A task force of 115 Nicaraguan army personnel (sappers, doctors and their defense support) left Nicaragua for Spain, en route for Iraq, on August 12. Two weeks later, they began to carry out operations in Diwaniya, Iraq, together with 360 Honduran soldiers, 360 Salvadorans and a group from the Dominican Republic, all under the command of Spanish army officers in what was named the “Ultra Plus Brigade.”

The already strong national opposition to the presence of Nicaraguan troops in Iraq has steadily mounted since this “humanitarian aid” mission departed and details of their vulnerability and responsibilities—including combat if attacked—began to be known. The fate of the soldiers and the controversy around their mission in Iraq is the topic of daily news pieces in all media. The attack on the UN headquarters in Baghdad and the bombing of the mosque in Najaf, near where the brigade is working, justifiably increased fears and fueled the controversy.

Since it was reported that the United States had financed the sending and equipping of the soldiers, the public has been demanding that President Bolaños give details of their supposed life insurance coverage. Bolaños would only say that “a country that requested confidentiality” had provided US$700,000 for the insurance. Rumors that it was Taiwan were quickly denied by that country’s Foreign Ministry.

Interviewed by La Prensa, army chief Javier Carrión revealed that the United States will give the Nicaraguan army some US$2 million in equipment “in exchange” for sending troops to Iraq, which he said was “more aid than we have had from them so far.” In the National Assembly, FSLN representatives flirted with the pro-Alemán Liberals to see if they could push through a joint decree to repatriate the contingent. Doing so would be an important political blow to Bolaños’ indecorous and complacent courting of the United States. Meanwhile, the Sandinista Renovation Movement (MRS) filed an appeal of unconstitutionality against the presidential decree ordering the sending of troops, then set out to gather 5,000 signatures to introduce a citizens’ initiative to revoke it, so that its unconstitutionality would become a precedent whether or not the soldiers are returned. “The Army of Nicaragua’s constitutional mandate is to defend national sovereignty and Nicaragua’s territorial integrity,” argued MRS president Dora María Téllez, “and this does not authorize it to show up in Iraq for any other task. If the government wants to carry out ‘humanitarian tasks’ in Iraq it must send civilians.”


In mid-August, the Catholic bishops prevailed upon Liberal and Sandinista legislators to rule on 30 articles of the bill for Equal Rights and Opportunities for Women, based on the modifications
they suggested in a July 7 letter to the National Assembly. The letter stated that “radical feminist groups are promoting some supposed ‘rights’ that actually go against the nature of women.” And twitchy about the concept “gender,” they argued that “the law must include
a definition of the word gender adjusted to the fact that a woman’s sex belongs to the female gender and a man’s sex to the male gender.
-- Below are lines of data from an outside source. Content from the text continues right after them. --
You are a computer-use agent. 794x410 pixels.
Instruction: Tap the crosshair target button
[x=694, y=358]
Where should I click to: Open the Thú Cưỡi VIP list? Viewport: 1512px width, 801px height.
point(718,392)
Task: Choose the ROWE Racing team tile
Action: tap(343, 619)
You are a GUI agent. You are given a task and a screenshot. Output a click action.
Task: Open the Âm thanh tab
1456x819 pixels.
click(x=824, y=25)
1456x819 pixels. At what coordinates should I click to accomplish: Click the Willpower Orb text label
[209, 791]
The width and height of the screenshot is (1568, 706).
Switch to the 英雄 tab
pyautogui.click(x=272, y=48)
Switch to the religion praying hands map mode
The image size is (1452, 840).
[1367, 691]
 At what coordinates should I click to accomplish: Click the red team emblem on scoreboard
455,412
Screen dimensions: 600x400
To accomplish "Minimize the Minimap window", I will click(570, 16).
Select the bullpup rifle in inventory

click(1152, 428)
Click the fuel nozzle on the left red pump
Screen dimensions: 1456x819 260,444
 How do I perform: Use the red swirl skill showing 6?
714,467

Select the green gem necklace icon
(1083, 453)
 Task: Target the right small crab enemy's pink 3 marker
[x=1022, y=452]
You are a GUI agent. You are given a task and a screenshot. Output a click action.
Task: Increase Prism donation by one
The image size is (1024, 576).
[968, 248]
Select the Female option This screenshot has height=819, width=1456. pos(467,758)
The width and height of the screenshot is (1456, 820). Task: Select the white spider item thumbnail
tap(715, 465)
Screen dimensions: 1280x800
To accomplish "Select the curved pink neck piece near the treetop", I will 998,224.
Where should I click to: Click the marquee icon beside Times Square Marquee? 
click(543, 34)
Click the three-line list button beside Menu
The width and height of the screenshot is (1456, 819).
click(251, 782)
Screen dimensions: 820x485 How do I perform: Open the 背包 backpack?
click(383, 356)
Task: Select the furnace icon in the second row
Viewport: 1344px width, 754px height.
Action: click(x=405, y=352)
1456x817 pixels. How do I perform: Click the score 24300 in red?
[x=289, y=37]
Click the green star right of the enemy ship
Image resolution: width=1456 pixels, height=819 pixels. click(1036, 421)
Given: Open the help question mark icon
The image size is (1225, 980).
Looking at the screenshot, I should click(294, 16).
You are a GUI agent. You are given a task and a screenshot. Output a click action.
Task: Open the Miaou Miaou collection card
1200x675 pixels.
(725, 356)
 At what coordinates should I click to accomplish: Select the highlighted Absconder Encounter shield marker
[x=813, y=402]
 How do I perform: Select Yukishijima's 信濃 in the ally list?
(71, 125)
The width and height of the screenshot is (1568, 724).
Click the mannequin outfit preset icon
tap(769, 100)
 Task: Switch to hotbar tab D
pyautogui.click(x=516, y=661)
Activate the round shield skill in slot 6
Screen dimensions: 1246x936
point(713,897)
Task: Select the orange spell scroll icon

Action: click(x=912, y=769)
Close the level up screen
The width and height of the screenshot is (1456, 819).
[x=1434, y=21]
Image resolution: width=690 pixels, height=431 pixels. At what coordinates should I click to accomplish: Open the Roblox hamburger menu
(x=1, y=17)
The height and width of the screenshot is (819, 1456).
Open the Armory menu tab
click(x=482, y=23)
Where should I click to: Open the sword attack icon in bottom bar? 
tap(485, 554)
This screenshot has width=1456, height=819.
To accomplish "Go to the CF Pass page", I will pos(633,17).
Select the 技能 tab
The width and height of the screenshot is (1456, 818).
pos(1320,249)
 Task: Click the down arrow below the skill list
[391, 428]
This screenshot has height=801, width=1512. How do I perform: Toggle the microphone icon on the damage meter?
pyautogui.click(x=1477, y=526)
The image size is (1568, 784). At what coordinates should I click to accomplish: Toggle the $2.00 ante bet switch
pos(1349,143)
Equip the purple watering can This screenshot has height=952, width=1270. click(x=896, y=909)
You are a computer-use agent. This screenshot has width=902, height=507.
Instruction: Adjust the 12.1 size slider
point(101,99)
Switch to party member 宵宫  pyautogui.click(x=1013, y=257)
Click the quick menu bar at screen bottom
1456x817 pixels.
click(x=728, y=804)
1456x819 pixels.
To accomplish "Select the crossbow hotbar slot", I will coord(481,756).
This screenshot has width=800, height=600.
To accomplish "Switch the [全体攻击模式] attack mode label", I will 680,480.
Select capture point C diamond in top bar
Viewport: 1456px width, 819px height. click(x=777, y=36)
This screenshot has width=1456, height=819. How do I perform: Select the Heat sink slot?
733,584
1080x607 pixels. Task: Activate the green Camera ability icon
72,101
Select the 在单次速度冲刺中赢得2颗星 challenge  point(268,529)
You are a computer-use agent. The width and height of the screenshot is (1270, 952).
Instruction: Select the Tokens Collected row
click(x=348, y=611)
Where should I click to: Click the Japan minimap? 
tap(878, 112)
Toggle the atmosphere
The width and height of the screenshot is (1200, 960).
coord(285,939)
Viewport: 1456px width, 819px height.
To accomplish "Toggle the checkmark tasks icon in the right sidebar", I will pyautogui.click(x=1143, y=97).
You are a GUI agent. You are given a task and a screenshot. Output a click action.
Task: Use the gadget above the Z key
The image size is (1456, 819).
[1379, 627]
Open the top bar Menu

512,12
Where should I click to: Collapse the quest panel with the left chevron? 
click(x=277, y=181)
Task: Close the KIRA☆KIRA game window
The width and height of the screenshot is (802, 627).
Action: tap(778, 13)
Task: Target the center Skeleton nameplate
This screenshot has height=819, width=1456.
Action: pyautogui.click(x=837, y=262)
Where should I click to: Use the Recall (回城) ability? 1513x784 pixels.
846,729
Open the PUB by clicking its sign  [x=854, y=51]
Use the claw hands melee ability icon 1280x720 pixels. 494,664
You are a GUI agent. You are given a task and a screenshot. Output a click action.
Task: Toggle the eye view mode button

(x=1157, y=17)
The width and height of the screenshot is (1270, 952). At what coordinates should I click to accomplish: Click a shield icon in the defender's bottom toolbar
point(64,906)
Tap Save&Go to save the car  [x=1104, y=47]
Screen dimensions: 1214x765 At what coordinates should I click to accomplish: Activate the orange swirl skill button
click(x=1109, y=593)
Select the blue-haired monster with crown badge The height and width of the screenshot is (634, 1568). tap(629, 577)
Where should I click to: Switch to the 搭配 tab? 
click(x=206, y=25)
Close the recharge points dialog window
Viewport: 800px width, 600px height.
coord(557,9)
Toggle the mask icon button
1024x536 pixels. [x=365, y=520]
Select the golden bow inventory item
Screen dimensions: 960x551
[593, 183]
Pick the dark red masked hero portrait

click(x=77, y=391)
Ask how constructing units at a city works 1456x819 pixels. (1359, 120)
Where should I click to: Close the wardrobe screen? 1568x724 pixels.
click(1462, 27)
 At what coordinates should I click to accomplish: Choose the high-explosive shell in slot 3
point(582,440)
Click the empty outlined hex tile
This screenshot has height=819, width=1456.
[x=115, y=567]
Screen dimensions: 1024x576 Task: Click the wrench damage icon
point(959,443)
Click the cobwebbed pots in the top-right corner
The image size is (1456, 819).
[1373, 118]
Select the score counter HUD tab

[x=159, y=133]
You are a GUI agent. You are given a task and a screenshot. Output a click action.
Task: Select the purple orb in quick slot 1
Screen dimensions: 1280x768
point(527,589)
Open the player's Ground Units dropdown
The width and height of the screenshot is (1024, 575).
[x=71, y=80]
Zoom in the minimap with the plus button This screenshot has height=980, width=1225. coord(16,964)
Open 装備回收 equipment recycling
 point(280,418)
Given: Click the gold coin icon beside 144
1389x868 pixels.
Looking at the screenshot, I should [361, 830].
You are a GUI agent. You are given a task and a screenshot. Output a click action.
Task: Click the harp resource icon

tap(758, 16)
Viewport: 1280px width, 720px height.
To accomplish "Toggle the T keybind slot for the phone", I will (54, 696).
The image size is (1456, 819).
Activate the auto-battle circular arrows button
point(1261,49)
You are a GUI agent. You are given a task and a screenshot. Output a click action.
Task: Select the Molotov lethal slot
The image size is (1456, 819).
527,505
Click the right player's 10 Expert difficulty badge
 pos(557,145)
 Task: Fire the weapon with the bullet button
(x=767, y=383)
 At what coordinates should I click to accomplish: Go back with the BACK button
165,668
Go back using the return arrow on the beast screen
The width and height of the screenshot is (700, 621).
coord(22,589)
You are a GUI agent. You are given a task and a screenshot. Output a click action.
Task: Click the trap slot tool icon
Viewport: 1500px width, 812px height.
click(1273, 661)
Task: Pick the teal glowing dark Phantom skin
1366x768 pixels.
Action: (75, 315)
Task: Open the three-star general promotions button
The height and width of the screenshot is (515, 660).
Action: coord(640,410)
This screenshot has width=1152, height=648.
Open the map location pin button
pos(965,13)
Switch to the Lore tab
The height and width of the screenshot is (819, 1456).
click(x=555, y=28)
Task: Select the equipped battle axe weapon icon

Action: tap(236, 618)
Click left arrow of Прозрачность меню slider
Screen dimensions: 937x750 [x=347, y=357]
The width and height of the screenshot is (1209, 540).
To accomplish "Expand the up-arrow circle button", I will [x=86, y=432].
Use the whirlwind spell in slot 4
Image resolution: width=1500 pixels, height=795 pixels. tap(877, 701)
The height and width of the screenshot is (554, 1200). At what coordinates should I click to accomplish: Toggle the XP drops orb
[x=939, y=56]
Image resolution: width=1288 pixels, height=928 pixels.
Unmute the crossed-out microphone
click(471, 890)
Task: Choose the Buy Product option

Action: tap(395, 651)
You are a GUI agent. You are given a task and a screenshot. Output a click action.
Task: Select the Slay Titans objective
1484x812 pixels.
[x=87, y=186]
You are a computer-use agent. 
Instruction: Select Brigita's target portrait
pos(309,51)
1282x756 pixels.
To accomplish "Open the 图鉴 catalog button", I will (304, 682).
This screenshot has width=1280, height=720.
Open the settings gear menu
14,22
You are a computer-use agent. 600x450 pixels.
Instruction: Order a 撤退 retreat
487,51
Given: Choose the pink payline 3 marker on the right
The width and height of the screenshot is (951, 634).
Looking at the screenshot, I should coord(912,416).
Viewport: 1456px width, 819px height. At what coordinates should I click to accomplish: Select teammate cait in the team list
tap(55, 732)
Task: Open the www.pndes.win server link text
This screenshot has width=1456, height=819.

Anything to the contrary could be vulnerable to the interpretation of certain ideologies that promote the equality of any ‘sexual option’…. For purposes of this law, gender will be understood as the sexual biological identity of men and women. There are only two genders: female, which corresponds to the sex of women, and masculine, to the sex of men.”

The bishops challenged and disqualified the need to draft a law with “specific rights” for women and for the women of the Caribbean Coast’s ethnic communities. This promptly led more than 30 civil society organizations to create a Movement for the Defense of the Secular State.